WORK INSTRUCTIONS: Would you go through the records below and copy each line with the string "computer"?

DATA:
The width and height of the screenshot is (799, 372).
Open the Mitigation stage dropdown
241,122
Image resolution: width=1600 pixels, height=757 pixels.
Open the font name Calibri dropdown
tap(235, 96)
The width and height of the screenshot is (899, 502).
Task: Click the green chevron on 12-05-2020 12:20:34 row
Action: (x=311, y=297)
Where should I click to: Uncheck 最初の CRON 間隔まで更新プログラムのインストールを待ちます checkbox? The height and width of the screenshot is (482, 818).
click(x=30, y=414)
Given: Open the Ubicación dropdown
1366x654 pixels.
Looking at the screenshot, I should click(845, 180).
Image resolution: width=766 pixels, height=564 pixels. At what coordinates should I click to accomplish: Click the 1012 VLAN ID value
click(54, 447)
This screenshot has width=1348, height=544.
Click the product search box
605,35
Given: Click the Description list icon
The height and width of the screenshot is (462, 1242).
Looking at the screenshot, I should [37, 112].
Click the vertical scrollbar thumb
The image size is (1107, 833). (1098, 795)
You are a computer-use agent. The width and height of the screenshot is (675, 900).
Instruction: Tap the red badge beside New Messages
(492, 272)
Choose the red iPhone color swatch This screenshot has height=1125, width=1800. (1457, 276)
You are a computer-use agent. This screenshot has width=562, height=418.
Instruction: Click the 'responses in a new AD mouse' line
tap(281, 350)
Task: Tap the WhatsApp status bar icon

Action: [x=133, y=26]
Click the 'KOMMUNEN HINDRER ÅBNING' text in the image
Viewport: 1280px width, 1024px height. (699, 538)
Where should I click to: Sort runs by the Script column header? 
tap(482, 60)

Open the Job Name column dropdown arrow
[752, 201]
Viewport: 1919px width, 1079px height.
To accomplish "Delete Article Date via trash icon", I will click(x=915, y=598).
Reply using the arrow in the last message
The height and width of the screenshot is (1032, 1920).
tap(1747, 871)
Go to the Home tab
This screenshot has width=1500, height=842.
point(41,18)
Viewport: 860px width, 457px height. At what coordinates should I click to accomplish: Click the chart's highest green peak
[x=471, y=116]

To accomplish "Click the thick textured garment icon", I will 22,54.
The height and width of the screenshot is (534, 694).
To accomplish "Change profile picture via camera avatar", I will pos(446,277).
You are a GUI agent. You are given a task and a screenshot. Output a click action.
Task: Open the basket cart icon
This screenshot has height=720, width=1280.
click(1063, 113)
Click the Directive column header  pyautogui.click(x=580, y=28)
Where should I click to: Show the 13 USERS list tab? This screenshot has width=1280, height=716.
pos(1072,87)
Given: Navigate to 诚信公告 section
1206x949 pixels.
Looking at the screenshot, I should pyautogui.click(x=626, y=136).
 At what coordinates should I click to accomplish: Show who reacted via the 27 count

ANSWER SPACE:
You are a computer-use agent. The width and height of the screenshot is (675, 900).
You are a computer-use agent. This screenshot has width=562, height=418.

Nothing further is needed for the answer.